The study reported that the average size of the farm in the analysis was 150 hectares, with 161 cows producing an average per cow of 7,744 litre
The study reported that the average size of the farm in the analysis was 150 hectares, with 161 cows producing an average per cow of 7,744 litre

The authors said that net drawings were much higher on farms with younger working partners, suggesting that the business was “supporting a larger farming family.”

The report said that about 16 per cent of the farms in the analysis bought land in any particular year.

However, over the six-year period the owned area increased by just five hectares and rented area by only two hectares.

Some two thirds of the farms invested in new buildings and most bought some machinery.

Some 60 per cent made re-investment greater than depreciation. “This means around 40 per cent of the sample are investing less than the calculated machinery depreciation charge over the same period and their equipment asset value will have declined,” said the authors.

They suggested a number of possible reasons for this.
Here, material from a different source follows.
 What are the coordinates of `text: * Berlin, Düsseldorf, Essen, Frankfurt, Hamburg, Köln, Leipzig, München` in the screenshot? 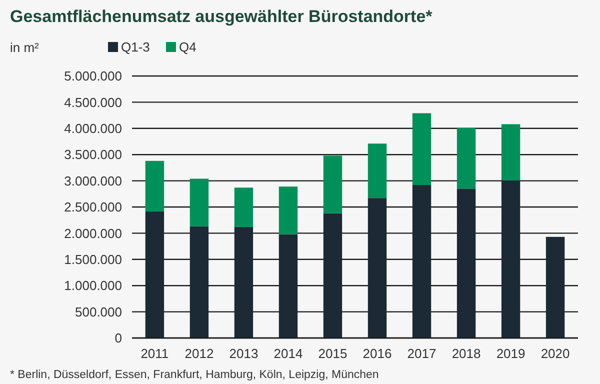 It's located at (194, 375).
They included an inability to afford re-investment in the business for the future. This may seriously impact on the long-term viability of the business and suggested a thorough appraisal of the business was required to determine the best way forward.

This may involve a radical restructuring, including ceasing milk production, they said.

Another possibility was that a farm was generating a reserve of funds to make a large investment later. Yet another was strategic disinvestment with a view to ceasing dairy farming, they said.

Farm performance

The researchers looked at whether there was any difference in farm performance according to the type of tenure.

“It is interesting to note that mainly tenanted farms are, on average, larger with more cows which have higher yields resulting in higher FBIs and more cash," reported the authors.

“Net investment in machinery/equipment was similar to the mixed tenure farms and, as would be expected, mainly tenanted farms saw very little land and woodland investment or capital appreciation.

“The generally higher performance of mainly tenanted farms suggests a greater focus on how capital in the business is used,” they said.

“It is also worth noting there are likely to be fewer opportunities for diversification within the tenanted sector, suggesting a complete management and investment focus on the core dairy business has improved the long term sustainability of the business.

“Alternatively, the mainly owner occupied businesses have tended to concentrate on building the capital base but care should be taken to ensure that servicing this additional debt does not undermine the core business.”

150 hectares

The study reported that the average size of the farm in the analysis was 150 hectares, with 161 cows producing an average per cow of 7,744 litres. Highest yielding operations produced 7,990 litres per cow.

The milk price across the sample averaged 29.3 pence per litre, with the highest price hitting 32.9 pence. FBI averaged £82,500 per annum and ranged from £53,000 per annum to £108,000 per annum.

The authors said that dairy FBI in the sample performed at a higher level, including milk price, than the average across England, but followed the same pattern of income changes.

The sample period covered two years of high milk price - more than 30 pence per litre - but two periods of lower prices. The milk price continued to decline into 2016/17, they said.

Herd and farm size for the south west farms gradually increased over the six years. There was a dip in production in 2012/13 as a result of a poor grass growing season, and the milk price rose to a peak in 2014/15, before a sharp decline in 2015/16.